Gov. Maggie Hassan (D) of New Hampshire has vetoed a bill that would have prohibited the state’s Department of Education and the State Board of Education from implementing the Common Core standards in any school or school district in the state.
Ann Marie Banfield, education liaison with Cornerstone Action, told Breitbart News that parents arrived in large numbers to support SB 101 and to testify about why Common Core is not working in their schools.
“SB101 was needed because there is still confusion in districts that they must adopt the standards or risk losing funding,” said Banfield. “It then becomes difficult for parents who want to lobby their elected school board members to use standards they feel are superior to Common Core. SB101 would have helped parents move their local schools towards better quality academic standards.”
According to the press release about her veto, Hassan claimed the bill would undermine New Hampshire’s ability to have a workforce that would allow the state to be economically competitive.
“As this bill has no practical impact, its purpose appears to be that of sending a message, and it is the wrong message,” Hassan wrote in her veto press release. “New Hampshire must be clear that it is committed to developing a 21st Century workforce and citizenry, that it welcomes innovation, and that it is modernizing its education system to reflect those values.”
Workforce development or “School to Work” (STW) is a primary goal for the U.S. Chamber of Commerce and many Democrat and establishment Republican governors. Gov. Scott Walker (R-WI) and Gov. Mike Pence (R-IN) both have considered “workforce development” among their primary goals in leading their respective states. Establishment elite politicians and education think tanks know the data collection associated with the Common Core reform will play very heavily into a workforce development program that could ensure a source of inexpensive labor that will be available here in the United States for years to come.

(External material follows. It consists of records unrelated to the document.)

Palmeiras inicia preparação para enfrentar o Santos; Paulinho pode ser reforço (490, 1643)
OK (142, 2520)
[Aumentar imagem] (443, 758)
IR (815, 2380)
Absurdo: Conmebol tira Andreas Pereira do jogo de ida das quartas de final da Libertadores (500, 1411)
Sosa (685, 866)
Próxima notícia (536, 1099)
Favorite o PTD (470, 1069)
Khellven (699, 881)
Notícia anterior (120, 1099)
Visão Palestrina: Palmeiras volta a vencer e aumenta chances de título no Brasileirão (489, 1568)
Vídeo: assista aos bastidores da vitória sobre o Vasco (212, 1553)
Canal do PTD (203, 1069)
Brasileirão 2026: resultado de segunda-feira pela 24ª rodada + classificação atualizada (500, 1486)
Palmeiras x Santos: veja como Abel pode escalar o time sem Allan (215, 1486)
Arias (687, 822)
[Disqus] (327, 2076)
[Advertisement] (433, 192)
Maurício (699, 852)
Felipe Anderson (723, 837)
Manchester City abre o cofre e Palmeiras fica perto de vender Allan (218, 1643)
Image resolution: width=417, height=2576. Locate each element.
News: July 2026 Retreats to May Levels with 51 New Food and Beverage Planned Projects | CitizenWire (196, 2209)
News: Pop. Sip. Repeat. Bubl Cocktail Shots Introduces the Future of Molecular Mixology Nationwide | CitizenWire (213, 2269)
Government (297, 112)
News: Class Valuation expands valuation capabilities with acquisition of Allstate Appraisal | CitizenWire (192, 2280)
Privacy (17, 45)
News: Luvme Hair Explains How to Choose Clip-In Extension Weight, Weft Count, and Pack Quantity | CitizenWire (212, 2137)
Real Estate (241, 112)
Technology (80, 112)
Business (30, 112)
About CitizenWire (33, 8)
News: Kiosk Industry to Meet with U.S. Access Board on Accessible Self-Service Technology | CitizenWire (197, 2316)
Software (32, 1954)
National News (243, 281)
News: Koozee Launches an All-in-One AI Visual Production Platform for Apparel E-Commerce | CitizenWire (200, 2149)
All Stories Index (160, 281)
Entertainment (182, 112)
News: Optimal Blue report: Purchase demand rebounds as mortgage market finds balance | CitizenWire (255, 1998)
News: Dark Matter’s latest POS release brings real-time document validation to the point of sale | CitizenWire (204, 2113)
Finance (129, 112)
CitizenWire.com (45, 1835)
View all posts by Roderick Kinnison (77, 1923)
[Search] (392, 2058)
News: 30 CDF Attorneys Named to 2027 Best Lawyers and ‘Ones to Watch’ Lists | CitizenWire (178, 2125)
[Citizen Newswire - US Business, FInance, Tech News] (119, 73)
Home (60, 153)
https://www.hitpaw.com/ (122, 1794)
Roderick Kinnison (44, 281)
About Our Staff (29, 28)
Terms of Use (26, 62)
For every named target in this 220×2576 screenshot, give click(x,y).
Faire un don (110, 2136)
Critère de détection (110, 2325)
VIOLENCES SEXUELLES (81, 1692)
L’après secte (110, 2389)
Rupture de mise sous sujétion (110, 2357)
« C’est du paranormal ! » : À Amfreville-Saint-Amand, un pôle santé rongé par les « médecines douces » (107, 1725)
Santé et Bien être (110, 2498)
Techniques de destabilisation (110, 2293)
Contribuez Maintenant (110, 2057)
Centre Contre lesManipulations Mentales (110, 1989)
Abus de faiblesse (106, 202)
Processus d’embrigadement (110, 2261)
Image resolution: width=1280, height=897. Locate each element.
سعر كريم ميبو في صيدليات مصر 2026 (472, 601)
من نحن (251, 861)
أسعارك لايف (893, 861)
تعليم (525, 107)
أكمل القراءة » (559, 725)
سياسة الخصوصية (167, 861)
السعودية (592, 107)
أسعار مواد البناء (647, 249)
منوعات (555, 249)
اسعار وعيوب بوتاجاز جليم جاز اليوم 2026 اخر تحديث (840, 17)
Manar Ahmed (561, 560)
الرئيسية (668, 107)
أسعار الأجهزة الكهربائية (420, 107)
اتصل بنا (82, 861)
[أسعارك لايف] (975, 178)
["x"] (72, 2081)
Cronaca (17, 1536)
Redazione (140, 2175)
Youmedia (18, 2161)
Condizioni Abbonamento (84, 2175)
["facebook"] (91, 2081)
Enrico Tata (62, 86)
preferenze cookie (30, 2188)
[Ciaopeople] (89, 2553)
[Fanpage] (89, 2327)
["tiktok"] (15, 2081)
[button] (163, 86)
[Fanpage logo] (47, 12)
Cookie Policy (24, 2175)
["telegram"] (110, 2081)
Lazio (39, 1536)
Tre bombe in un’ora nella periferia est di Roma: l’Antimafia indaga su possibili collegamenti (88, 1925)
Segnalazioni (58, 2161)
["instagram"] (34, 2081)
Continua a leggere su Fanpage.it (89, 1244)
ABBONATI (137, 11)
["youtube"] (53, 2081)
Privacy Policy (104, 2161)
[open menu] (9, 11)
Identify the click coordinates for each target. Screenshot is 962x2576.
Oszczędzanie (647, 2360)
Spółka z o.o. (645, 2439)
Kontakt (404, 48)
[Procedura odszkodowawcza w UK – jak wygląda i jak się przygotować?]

The roots of workforce development were seen immediately following Bill Clinton’s election to the presidency in November of 1992. Marc Tucker, president of the National Center on Education and the Economy (NCEE), had been involved in the early stages of what would ultimately become the Common Core standards reform. With Clinton’s presidency secured, Tucker proposed his agenda to the new First Lady of the United States in his now well-known “letter to Hillary Clinton.”
In his letter, Tucker expressed his joy that Bill Clinton had won the election and that they could begin “to remold the entire American system for human resources development.” He continued:
This is interwoven with a new approach to governing that should inform that vision. What is essential is that we create a seamless web of opportunities, to develop one’s skills that literally extends from cradle to grave and is the same system for everyone — young and old, poor and rich, worker and full-time student. It needs to be a system driven by client needs (not agency regulations or the needs of the organization providing the services), guided by clear standards that define the stages of the system for the people who progress through it, and regulated on the basis of outcomes that providers produce for their clients, not inputs into the system.
In her statement, Hassan cited support she received from the Business and Industry Association (BIA) for her veto.
“SB101 undermines New Hampshire’s commitment to higher educational standards and sends a message mediocre is okay,” Hassan read regarding the statement of the BIA.
Hassan also claimed that since no school district is required to implement the Common Core standards under current law in New Hampshire, signing SB101 is unnecessary. However, with the state a member of the Common Core-aligned Smarter Balanced Assessment Consortium (SBAC), school districts have no motivation to use alternate standards since their students’s performance will be measured by the Smarter Balanced Common Core test.
“Our schools need to prepare our young people to compete in the global, 21st century innovation economy, and college- and career-readiness standards are critical to that effort, which is why Common Core has the support of educators and businesses, and of Republicans and Democrats,” she wrote.
Banfield, however, disagrees.
“The veto by Governor Hassan misses another opportunity to stand with the parents in New Hampshire as they seek to make improvements to their local school districts,” she said.